Et si on vous disait que le tennis n’est pas qu’affaire de rigueur, de topspin millimétré et de revers liftés à répétition ? Si un joueur incarnait l’antithèse du tennis scolaire, ce serait bien Alexander Bublik. À 26 ans, ce Kazakh d’origine russe détonne sur le circuit. À la fois provocateur, virtuose, imprévisible, il fait rire, grincer des dents, et parfois, rêver. Accrochez-vous, car son parcours est tout sauf linéaire.
Une enfance entre sport et tradition
Né le 17 juin 1997 à Gatchina, en Russie, Alexander « Sacha » Bublik baigne très tôt dans une ambiance sportive. Son père, Stanislav, est footballeur pro. Sa mère, Marina, est une athlète accomplie. Autant dire que les après-midi devant des dessins animés laissent rapidement place aux séances de tennis. Et le petit Sacha accroche : raquette en main, il révèle vite un toucher hors du commun.

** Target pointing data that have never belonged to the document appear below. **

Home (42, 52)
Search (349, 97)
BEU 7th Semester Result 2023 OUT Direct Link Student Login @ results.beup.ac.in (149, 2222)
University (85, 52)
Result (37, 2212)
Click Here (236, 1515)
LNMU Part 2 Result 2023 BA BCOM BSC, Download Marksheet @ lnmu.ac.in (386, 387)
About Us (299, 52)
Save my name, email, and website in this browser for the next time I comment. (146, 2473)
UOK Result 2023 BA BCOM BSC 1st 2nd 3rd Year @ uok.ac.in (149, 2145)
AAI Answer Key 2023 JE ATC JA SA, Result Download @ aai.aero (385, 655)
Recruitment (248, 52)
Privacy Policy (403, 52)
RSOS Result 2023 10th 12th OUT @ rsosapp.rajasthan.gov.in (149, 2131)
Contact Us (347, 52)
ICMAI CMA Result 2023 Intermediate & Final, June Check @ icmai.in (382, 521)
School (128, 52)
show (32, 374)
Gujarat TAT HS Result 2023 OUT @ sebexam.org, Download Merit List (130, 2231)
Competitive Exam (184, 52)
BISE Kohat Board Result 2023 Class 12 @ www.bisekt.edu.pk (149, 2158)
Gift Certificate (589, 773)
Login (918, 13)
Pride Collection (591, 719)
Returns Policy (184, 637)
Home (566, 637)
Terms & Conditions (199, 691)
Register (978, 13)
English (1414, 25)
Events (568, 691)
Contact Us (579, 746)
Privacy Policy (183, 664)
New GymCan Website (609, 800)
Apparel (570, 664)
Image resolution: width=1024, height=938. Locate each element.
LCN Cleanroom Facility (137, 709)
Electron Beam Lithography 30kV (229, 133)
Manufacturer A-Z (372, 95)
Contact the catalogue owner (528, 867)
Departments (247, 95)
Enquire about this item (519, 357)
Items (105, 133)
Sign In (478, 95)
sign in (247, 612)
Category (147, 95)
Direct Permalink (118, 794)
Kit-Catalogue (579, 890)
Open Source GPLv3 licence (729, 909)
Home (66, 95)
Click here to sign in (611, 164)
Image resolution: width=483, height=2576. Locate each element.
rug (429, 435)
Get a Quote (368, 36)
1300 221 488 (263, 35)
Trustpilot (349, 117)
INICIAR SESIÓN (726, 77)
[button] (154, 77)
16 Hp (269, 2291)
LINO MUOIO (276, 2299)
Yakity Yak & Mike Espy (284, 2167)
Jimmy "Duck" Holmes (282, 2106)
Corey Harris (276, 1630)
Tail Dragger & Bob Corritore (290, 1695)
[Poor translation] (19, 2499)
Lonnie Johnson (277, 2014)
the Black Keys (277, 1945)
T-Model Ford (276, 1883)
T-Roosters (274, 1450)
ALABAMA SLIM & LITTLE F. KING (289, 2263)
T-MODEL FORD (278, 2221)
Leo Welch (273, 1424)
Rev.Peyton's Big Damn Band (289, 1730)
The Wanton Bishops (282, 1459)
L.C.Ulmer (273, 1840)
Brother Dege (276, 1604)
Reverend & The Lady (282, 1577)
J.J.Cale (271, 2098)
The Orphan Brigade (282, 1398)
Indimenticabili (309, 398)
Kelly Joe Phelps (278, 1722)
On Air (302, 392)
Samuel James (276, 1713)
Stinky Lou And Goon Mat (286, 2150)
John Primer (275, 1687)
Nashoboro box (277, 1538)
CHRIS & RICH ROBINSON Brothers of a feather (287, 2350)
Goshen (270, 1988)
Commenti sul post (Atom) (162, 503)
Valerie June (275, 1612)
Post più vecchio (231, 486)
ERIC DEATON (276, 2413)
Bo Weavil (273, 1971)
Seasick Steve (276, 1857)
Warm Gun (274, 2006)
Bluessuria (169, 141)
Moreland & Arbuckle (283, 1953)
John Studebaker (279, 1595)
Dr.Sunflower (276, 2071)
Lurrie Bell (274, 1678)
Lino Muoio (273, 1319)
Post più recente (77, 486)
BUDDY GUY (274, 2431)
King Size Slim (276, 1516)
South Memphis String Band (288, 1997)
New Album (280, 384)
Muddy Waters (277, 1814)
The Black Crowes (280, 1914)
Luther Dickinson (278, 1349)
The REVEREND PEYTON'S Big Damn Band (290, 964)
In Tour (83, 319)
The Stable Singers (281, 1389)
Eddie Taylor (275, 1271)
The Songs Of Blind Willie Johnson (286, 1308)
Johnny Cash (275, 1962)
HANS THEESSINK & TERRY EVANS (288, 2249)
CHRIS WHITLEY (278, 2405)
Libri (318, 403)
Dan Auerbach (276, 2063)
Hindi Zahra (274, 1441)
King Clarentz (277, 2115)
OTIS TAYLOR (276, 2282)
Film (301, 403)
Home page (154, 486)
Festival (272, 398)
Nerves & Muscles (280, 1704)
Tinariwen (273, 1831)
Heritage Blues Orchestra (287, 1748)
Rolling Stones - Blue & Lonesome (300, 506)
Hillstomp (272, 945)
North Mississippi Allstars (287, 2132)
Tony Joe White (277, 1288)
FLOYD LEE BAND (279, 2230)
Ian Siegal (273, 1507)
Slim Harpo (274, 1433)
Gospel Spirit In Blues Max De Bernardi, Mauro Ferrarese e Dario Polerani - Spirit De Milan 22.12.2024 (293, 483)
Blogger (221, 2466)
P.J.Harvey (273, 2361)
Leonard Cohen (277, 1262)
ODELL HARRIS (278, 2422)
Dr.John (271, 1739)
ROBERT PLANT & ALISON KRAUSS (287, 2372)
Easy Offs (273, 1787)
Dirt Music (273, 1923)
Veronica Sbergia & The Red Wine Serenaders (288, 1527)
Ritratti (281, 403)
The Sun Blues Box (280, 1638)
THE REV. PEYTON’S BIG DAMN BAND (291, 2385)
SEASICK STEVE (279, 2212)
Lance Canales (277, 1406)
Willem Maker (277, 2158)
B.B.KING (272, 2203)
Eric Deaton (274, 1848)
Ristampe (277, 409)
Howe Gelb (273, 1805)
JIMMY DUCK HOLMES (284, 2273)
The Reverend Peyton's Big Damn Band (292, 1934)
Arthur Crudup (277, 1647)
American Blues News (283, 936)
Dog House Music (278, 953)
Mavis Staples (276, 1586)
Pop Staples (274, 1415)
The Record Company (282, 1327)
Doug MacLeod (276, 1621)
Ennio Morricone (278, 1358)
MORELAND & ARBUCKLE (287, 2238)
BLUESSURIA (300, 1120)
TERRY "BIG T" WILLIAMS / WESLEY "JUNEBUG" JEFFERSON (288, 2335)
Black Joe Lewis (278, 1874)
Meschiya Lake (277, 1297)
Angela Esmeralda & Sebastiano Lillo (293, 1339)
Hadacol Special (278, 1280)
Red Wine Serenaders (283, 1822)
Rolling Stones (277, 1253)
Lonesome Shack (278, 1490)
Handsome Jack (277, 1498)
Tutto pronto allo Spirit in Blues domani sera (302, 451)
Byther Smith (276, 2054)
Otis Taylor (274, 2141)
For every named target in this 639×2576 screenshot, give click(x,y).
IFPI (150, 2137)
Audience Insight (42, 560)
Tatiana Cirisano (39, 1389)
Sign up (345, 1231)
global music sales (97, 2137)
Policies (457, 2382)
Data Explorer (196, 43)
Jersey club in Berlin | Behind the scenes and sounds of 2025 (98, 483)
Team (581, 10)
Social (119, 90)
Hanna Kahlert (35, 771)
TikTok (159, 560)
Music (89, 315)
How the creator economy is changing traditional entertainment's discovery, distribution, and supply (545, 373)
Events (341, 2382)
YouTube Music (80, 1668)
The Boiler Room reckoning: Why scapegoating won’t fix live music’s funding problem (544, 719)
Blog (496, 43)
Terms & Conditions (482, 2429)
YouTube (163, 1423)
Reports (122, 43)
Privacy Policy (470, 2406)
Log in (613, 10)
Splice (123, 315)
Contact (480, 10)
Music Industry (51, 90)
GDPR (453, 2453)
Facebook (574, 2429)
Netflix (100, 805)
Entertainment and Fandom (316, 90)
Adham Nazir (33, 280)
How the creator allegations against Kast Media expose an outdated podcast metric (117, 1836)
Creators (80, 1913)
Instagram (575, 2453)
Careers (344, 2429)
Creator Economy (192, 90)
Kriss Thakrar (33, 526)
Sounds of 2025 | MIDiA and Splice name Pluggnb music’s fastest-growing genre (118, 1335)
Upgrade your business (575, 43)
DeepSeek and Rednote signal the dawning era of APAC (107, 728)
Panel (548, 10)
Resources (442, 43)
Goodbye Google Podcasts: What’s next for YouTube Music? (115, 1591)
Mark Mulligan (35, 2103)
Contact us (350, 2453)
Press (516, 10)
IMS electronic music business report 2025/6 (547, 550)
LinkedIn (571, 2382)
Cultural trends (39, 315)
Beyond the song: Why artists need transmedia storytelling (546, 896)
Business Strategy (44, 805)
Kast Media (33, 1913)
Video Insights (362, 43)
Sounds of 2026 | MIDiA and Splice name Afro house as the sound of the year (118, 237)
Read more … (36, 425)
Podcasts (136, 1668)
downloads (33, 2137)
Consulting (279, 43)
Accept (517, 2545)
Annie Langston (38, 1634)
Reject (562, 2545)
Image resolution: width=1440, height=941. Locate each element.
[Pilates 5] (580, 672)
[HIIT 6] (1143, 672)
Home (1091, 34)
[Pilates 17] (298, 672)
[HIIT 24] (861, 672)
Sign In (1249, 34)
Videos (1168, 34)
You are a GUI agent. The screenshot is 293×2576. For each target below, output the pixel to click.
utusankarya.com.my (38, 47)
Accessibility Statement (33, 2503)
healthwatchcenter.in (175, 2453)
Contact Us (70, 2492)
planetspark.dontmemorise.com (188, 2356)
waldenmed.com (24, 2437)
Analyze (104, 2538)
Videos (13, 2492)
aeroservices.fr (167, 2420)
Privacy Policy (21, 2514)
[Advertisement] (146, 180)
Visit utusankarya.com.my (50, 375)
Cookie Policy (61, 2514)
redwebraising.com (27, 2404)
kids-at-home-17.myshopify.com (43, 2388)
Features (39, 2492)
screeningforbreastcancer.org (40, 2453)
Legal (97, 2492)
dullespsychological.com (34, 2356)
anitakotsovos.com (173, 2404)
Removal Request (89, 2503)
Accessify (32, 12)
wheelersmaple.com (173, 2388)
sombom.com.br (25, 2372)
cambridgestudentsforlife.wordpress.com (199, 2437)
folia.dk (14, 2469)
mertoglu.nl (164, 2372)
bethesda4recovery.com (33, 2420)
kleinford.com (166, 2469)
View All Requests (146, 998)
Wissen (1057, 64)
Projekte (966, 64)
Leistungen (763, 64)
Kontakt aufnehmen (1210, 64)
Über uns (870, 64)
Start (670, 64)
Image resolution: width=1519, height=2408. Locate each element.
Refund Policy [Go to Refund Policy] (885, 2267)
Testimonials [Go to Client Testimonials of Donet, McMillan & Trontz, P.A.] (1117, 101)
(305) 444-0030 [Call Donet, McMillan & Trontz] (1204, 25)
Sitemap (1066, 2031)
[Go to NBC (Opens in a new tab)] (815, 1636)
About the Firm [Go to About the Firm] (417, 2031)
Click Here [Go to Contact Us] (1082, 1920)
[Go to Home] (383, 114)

Lorsqu’il choisit de représenter le Kazakhstan plutôt que la Russie, c’est moins un choix politique qu’une opportunité sportive. Le pays lui offre un cadre plus favorable à sa progression. Et Bublik, dès lors, trace sa route, avec l’audace de ceux qui ne veulent pas rentrer dans les cases.
Des débuts qui décoiffent
En 2016, le jeune Alexander crée la surprise en se qualifiant pour un tournoi ATP à Moscou. Face à Roberto Bautista Agut, alors 13e mondial, il claque une victoire inattendue. Premier gros coup d’éclat. Premier avertissement pour les autres.
À cette époque, il est encore brut. Talentueux, sans filtre, souvent excessif. Mais une chose est sûre : il ne passe pas inaperçu. Sur le circuit, on l’appelle vite le trublion. Il dérange, amuse, divise.
Un jeu sans filet… mais spectaculaire
Ce qui frappe chez Bublik, c’est son style. Sa spécialité ? Le service à la cuillère, osé en pleine balle de match. Ses coups droits frappés en déséquilibre. Ses amorties sorties de nulle part. Il prend des risques là où d’autres assurent. En 2023, il bat même un triste record : 364 doubles fautes en une saison. Presque une provocation.
Mais ce qui pourrait faire rire les uns ne doit pas masquer l’essentiel : Bublik est un joueur redoutable. Lorsqu’il est inspiré, il peut battre les meilleurs. Il l’a prouvé en 2023 à Halle, tournoi ATP 500 sur gazon, où il terrasse Coric, Zverev et s’adjuge le titre. De l’instantané. De la magie pure.
Un personnage à part entière
Bublik, c’est aussi un tempérament. Parfois grinçant, souvent drôle. Il balance des vérités crues en conférence de presse. Comme ce jour où il lâche : « Beaucoup sont là juste pour l’argent. »
Mais sous la provocation, il y a une vraie recherche de sens. Après sa victoire à Halle, il confie qu’il retrouve le plaisir du jeu. Moins le besoin de gagner sa vie, plus le besoin d’exister sur le court. Une nuance qui dit beaucoup.
2023 : l’année du déclic ?
Son triomphe à Halle est plus qu’un titre. C’est une métamorphose. Il entre dans le top 20 mondial (17e). Lui qu’on croyait éternel espoir devient joueur confirmé. Mieux : il commence à canaliser son énergie. Sans perdre sa folie.
Sur le terrain, il garde ce côté imprévisible qui fascine les spectateurs. Un match avec lui, c’est un spectacle vivant. Il parle à l’arbitre, sourit aux ramasseurs, improvise. C’est parfois chaotique, mais jamais ennuyeux.
Un tennis qui ne ressemble à personne d’autre
À l’heure où le tennis devient de plus en plus standardisé, Bublik incarne une rareté. Il joue avec son instinct. Il casse le rythme. Il déconcerte. Et il attire. Que l’on l’aime ou qu’on le déteste, on le regarde. Car avec lui, tout peut arriver.
Il a cette étincelle, ce grain de folie, ce refus de se conformer. Alexander Bublik, c’est un peu le jazz du tennis : imprévisible, audacieux, vivant.
Et maintenant ?
À 26 ans, il a encore tout devant lui. La maturité vient, le feu intérieur reste. Bublik n’a peut-être pas le palmarès d’un Djokovic, mais il a ce que peu possèdent : une signature. Un style. Une manière de faire vibrer les courts autrement.
On ne sait pas où il ira. Mais on sait qu’on voudra suivre.
Et c’est peut-être ça, être inoubliable.